Thursday, October 9, 2008

Search and Ye Shall Find?

For work, I'm currently reading Click: What Millions of People Are Doing Online and Why It Matters by Bill Tancer. It's a book about how our online searches speak to who we are as people. The premise is that our deepest desires and fears are most purely revealed by analyzing our actions when we are alone with our computers and the Interweb.

The "what people are doing online" part (looking for prom dresses in January and porn pretty much all the time) is pretty much what I expected. The "why it matters" bit is what I find intriguing, and I'm finding that Mr. Tancer doesn't delve into that as deeply as I would hope. Once he finds the answer, he moves on to the next "problem." Whereas I want him to keep asking "but why? but why?" until he can't ask anymore. I think I'm looking for a deeper appraisal of human nature, and I'm getting "2+2=4." One example - his data shows that the visitors to confessional websites such as True Mom Confessions tend to be affluent women in the suburbs. But why? He leaves it up to the reader to surmise.

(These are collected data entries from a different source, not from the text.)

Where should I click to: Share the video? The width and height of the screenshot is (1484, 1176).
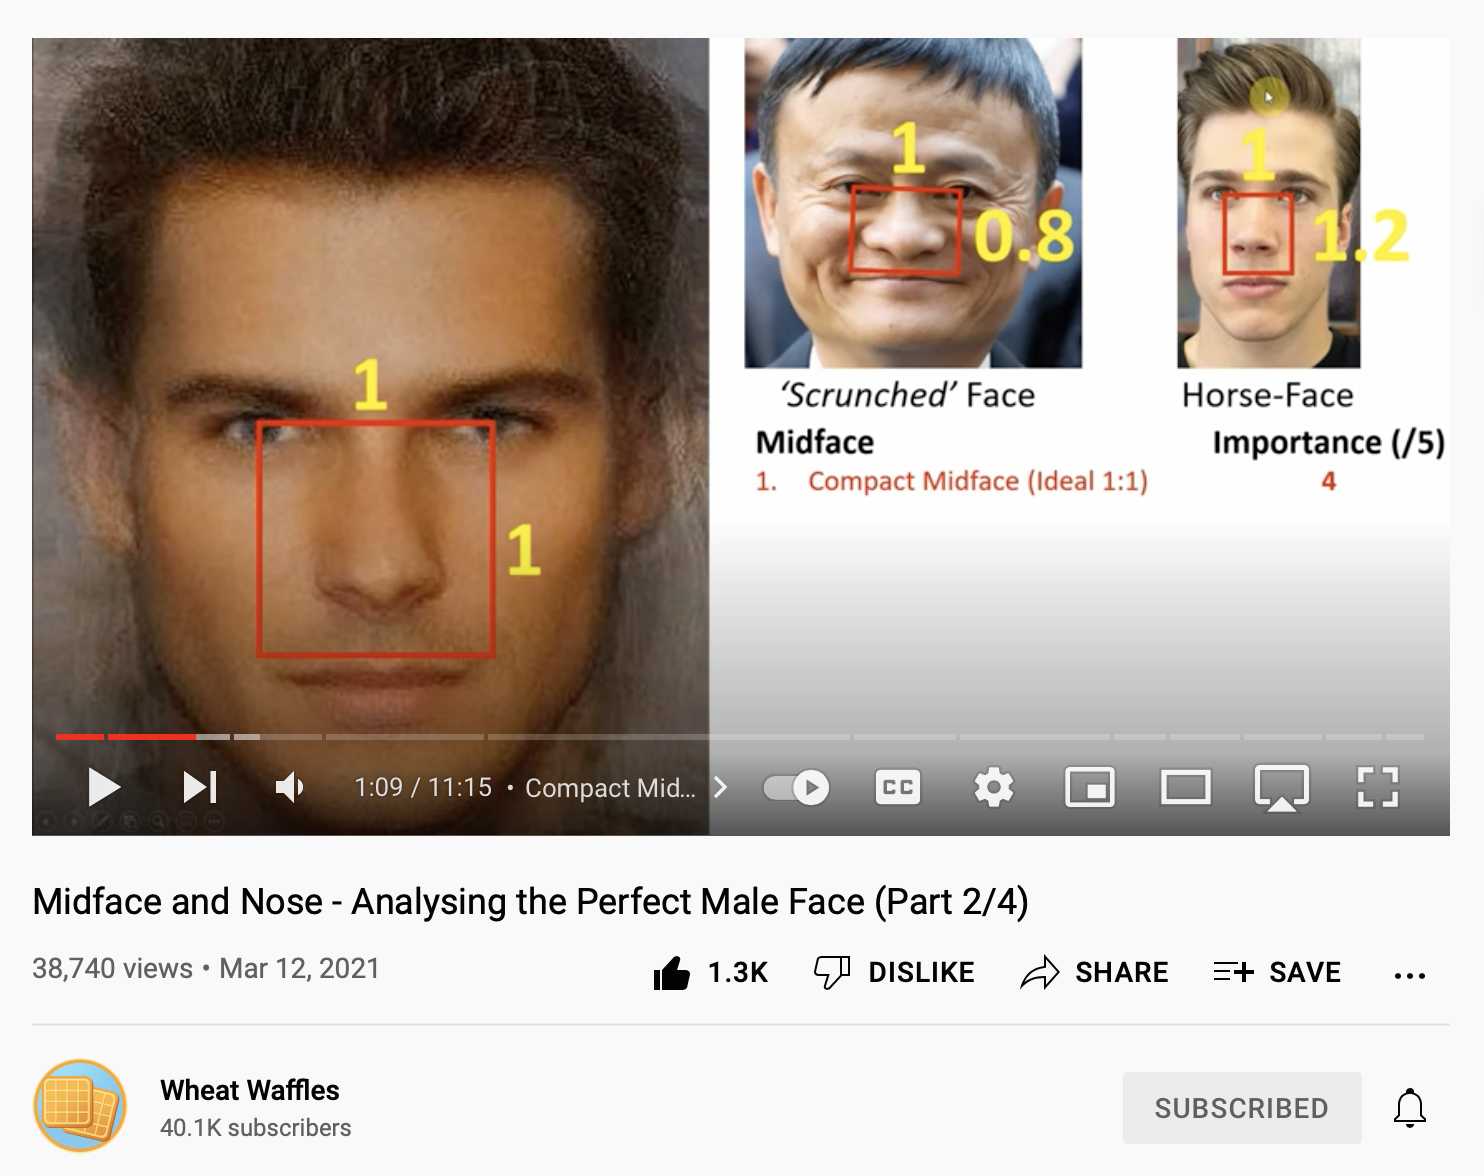(x=1094, y=972)
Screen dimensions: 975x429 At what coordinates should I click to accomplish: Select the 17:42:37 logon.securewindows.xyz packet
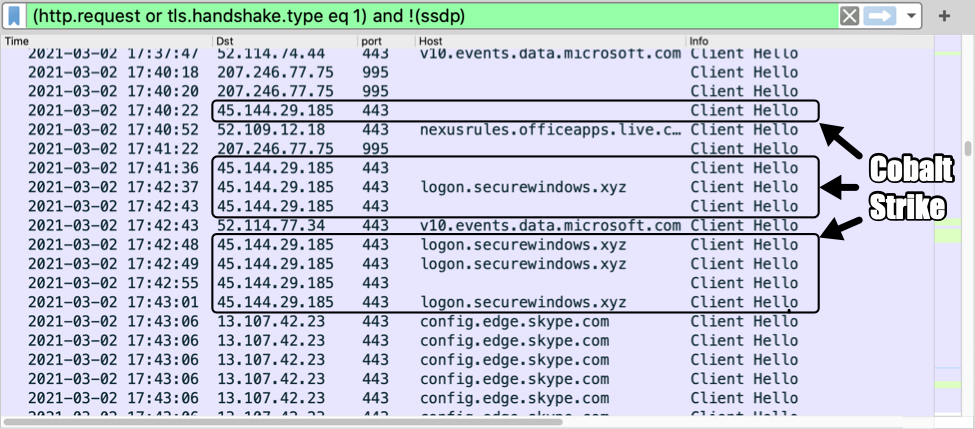tap(520, 187)
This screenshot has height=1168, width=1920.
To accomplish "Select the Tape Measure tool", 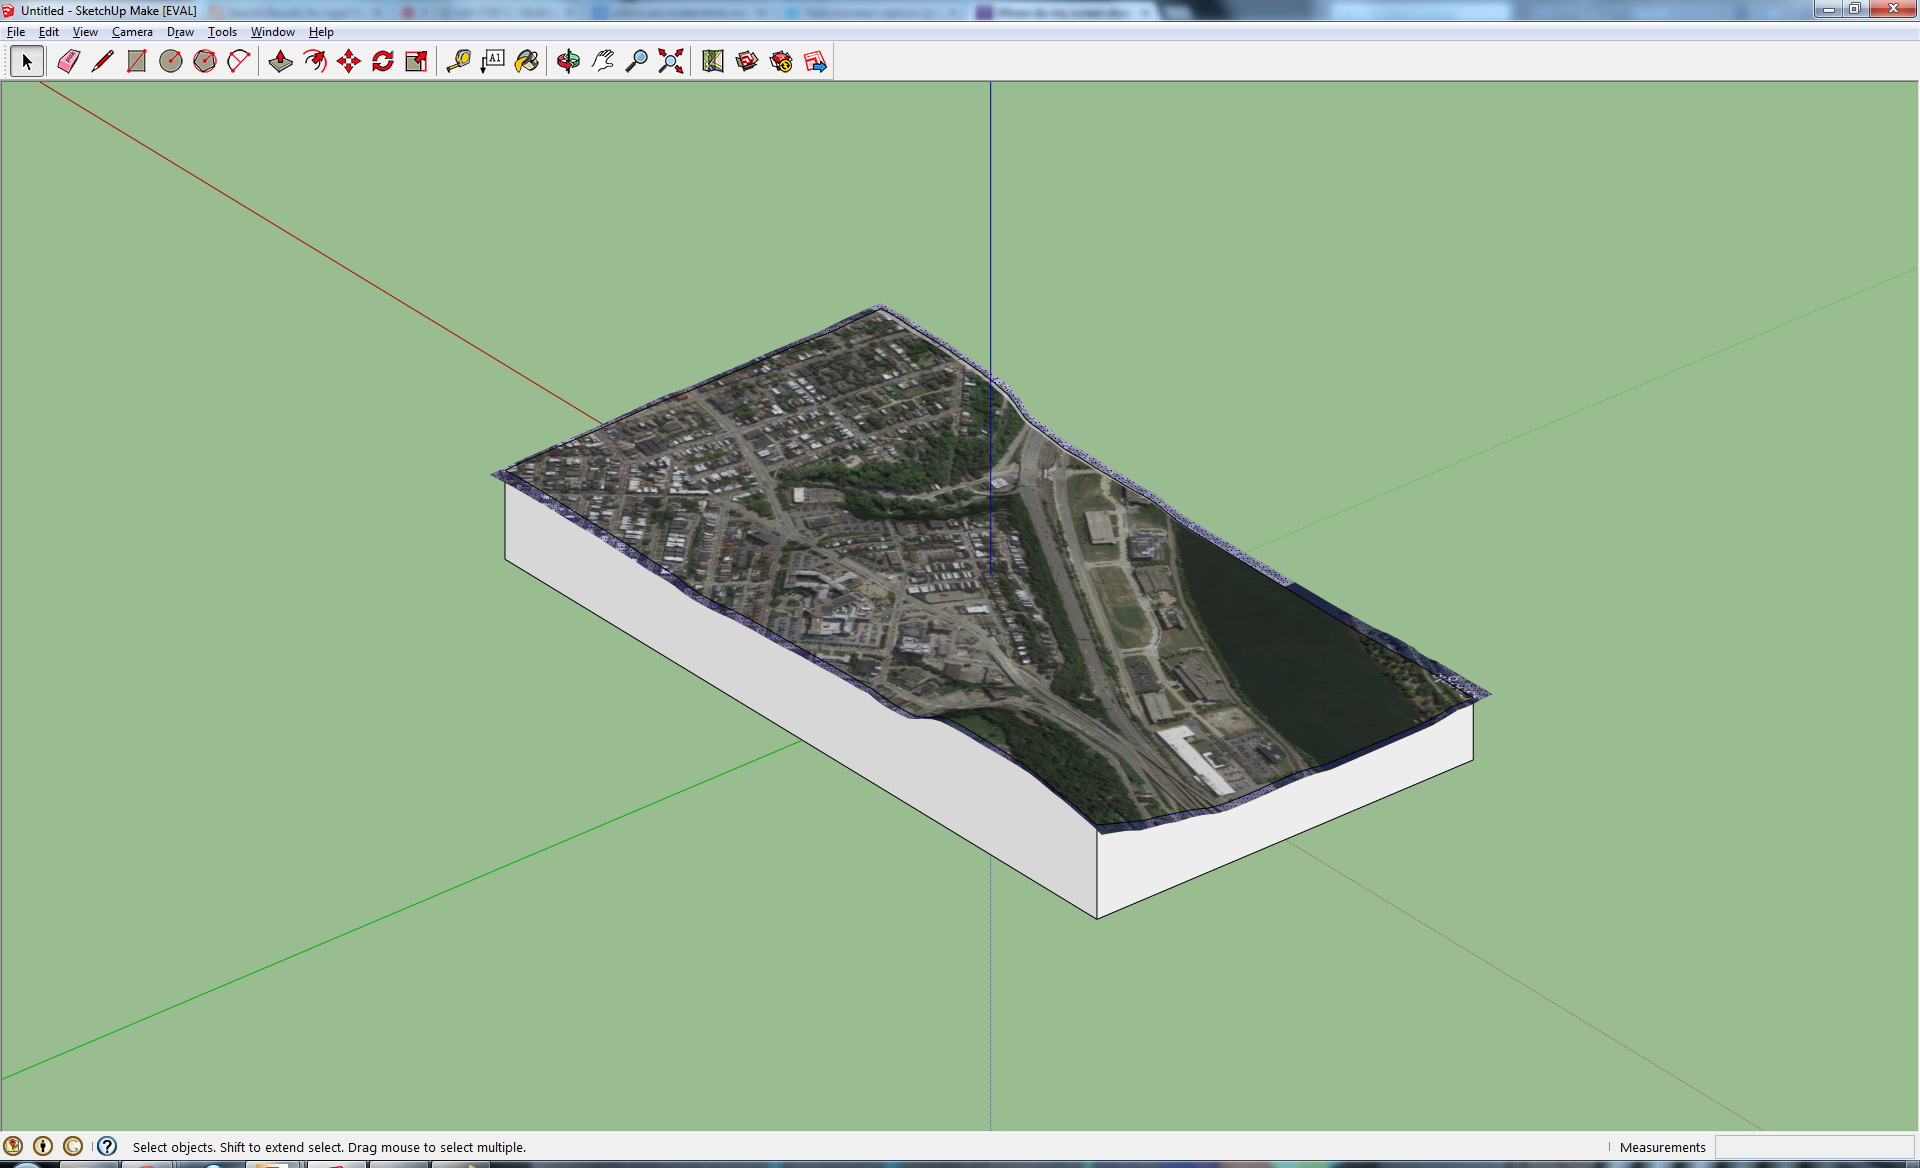I will pyautogui.click(x=462, y=60).
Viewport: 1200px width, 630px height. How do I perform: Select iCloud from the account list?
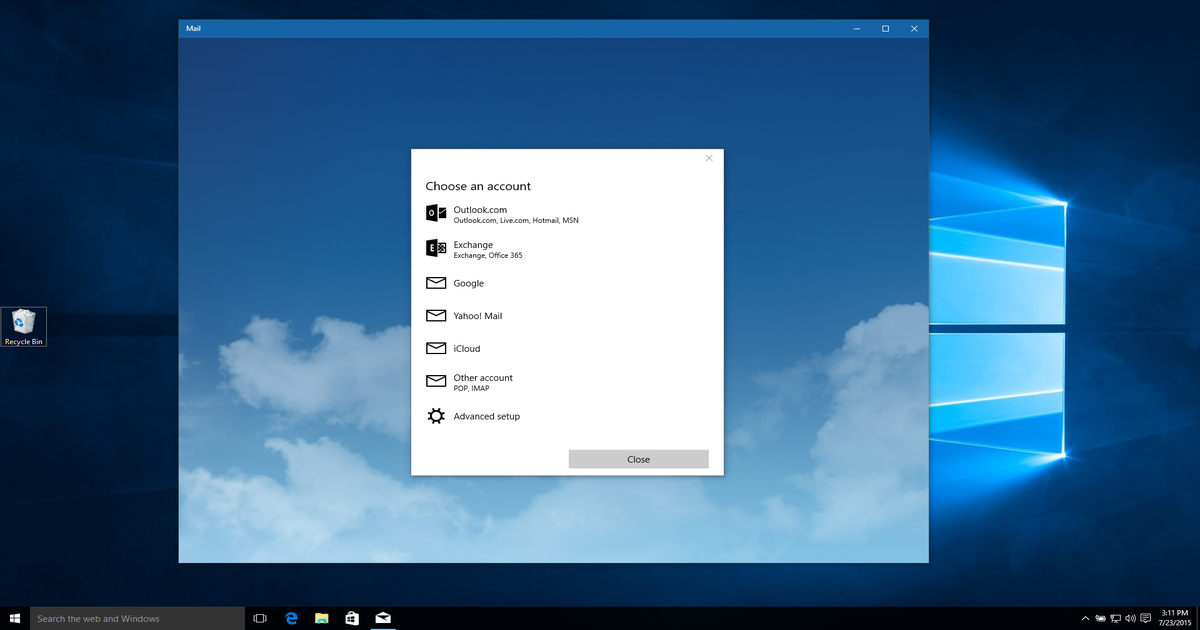(x=466, y=348)
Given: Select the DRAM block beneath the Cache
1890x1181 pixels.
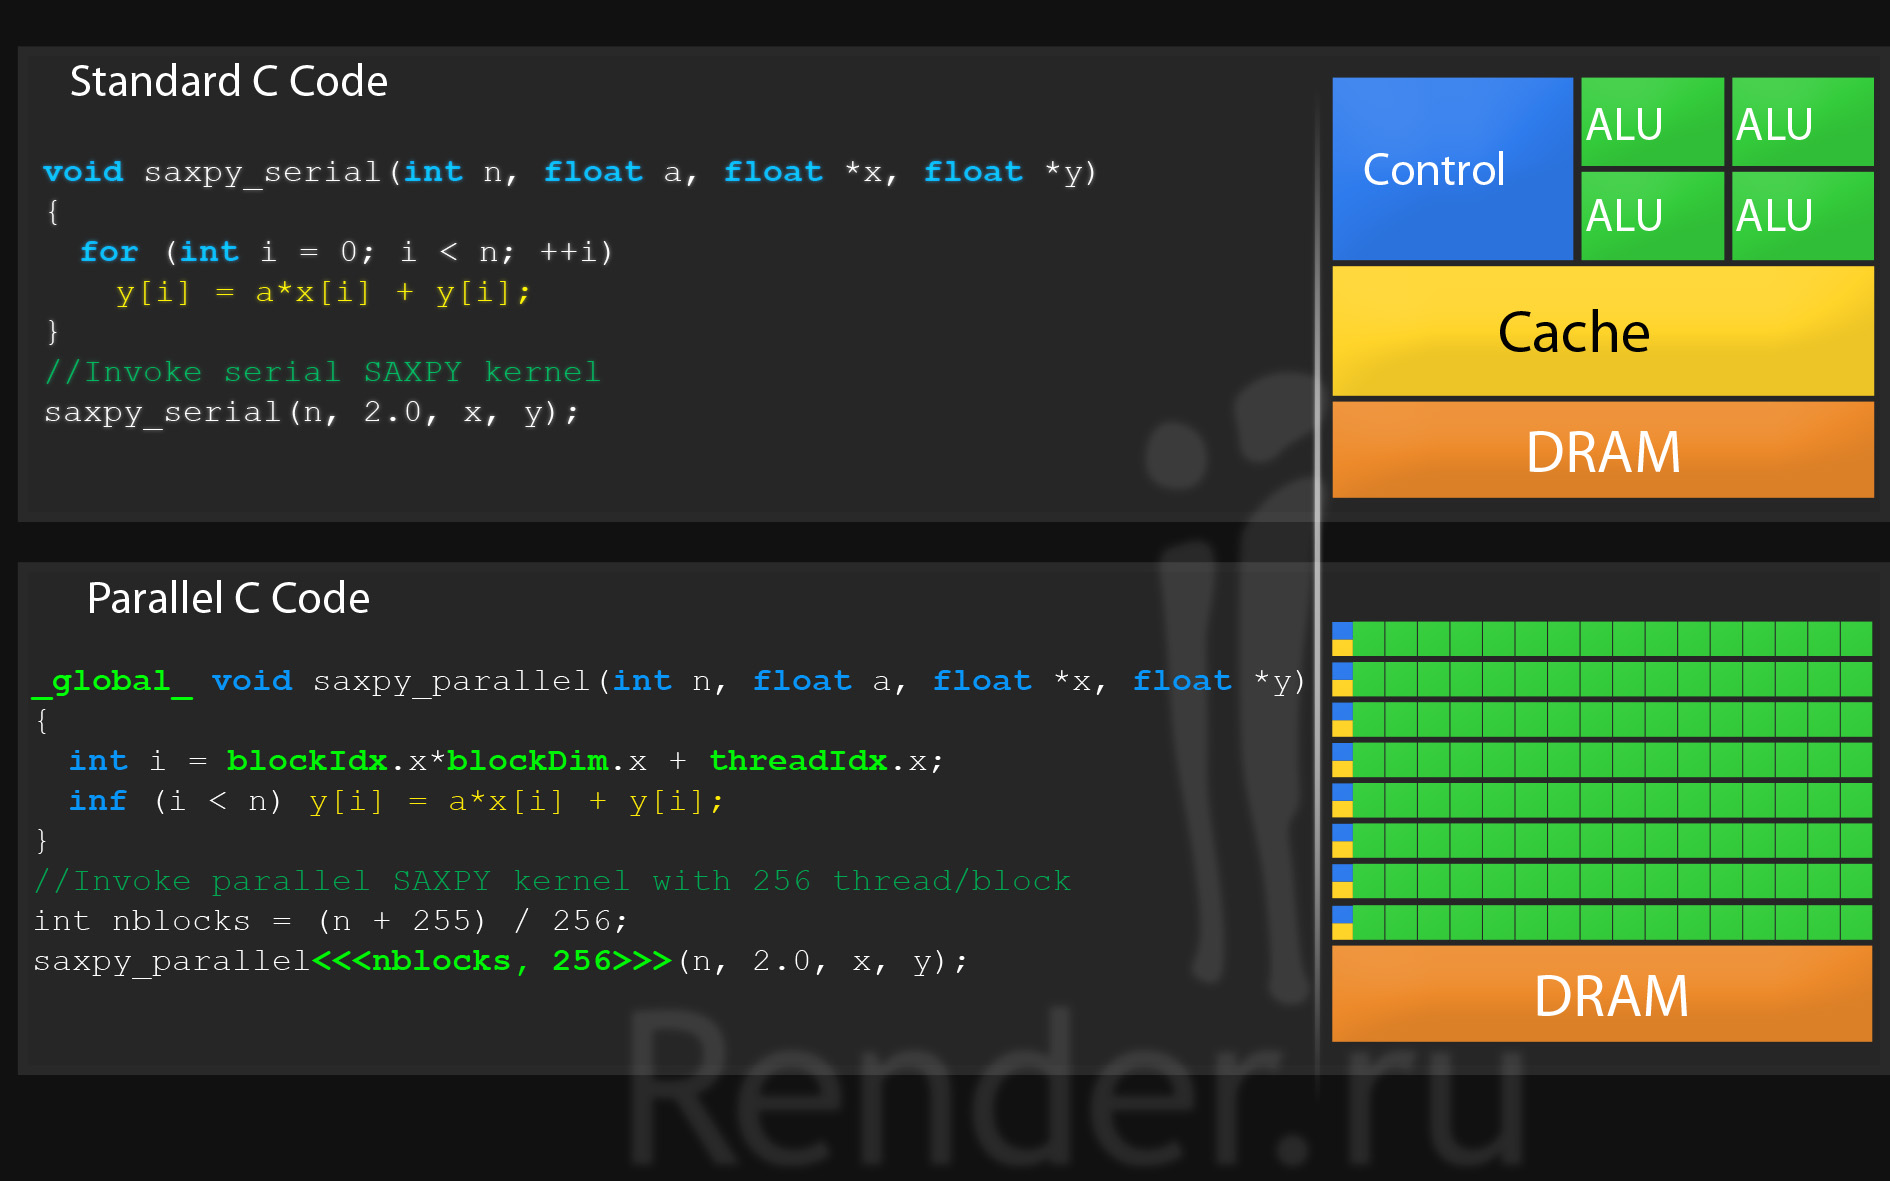Looking at the screenshot, I should click(1602, 451).
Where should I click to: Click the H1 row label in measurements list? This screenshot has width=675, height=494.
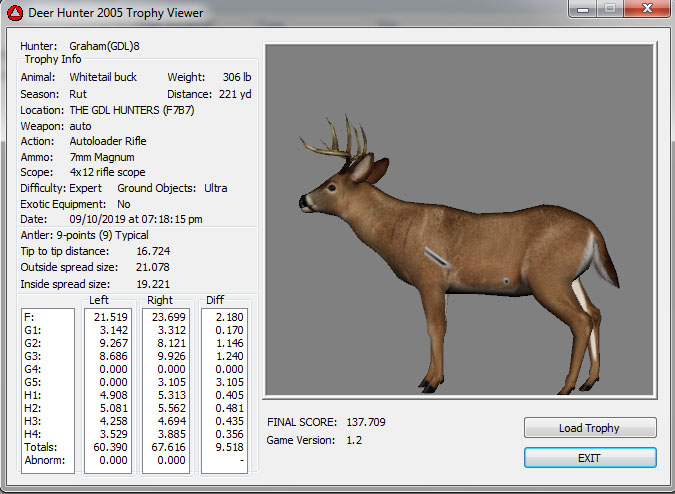click(x=34, y=396)
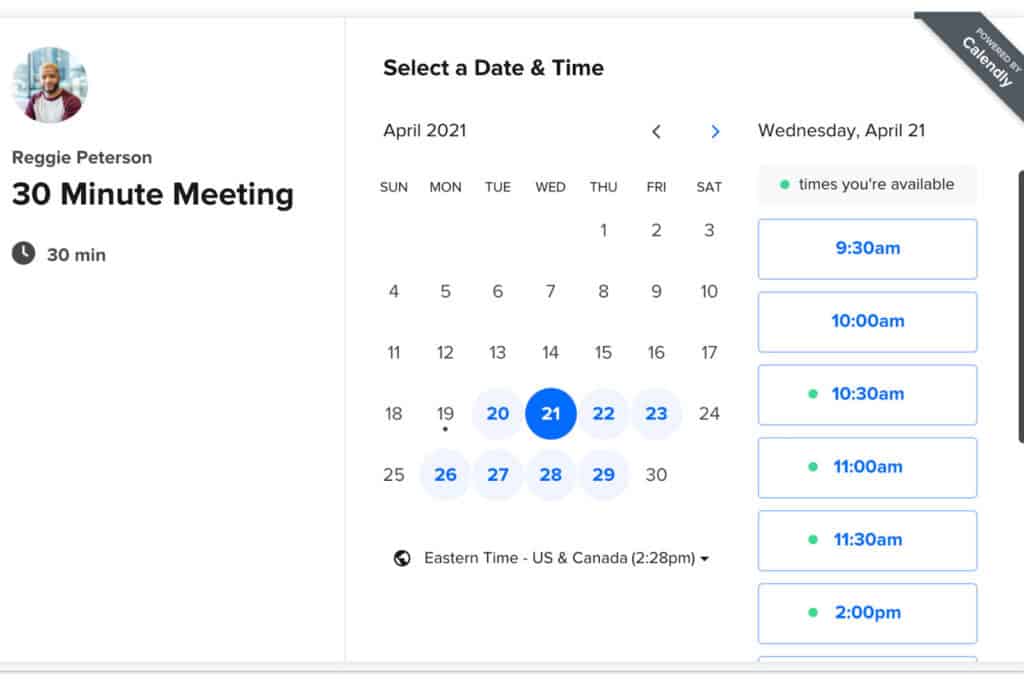The image size is (1024, 683).
Task: Click the clock duration icon
Action: (23, 254)
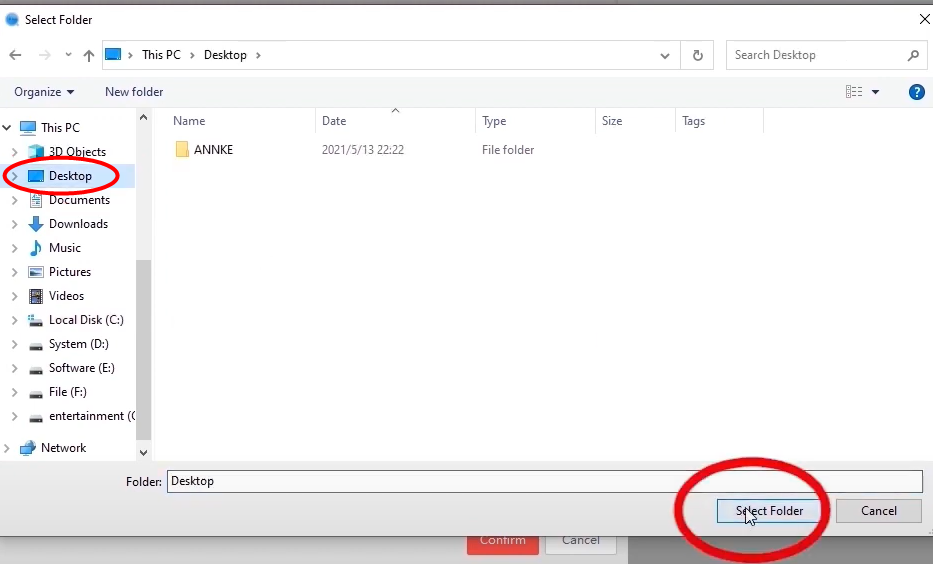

Sometimes the internet feels very lonely to me - like being at a party surrounded by people but not having a close connection with any of them. Sometimes it feels small - you get that sense that you've somehow reached the end of it, that there's no more to see. Social networking sites like Facebook make the internet more social, with a live feed of what your friends are doing, where they are, who they're friends with - but you're just seeing what people want you to see. That's why Click, in spite of its shortcomings, is fascinating and scary at the same time. Because there's the public internet (our Facebook, our Myspace, even this blog) and then there's the private Internet - our search histories and queries, our "stalking" of old love interests and our googling of possible new ones. And obviously the latter tells more about us than the former - but what, exactly, is it telling us?

2 comments:

Bianca (as in Jagger) said...

I agree with you. His approach sounds like more statistics than the psychology of it. I'd want to know WHY I spend hours trolling Ebay for things I'm not actually going to bid on. What does that mean?

Anonymous said...

I watch the Chanel fashion shows as many times as possible! And love it!! I also shop J.Crew, put stuff in my cart and then abandon my cart!! ha!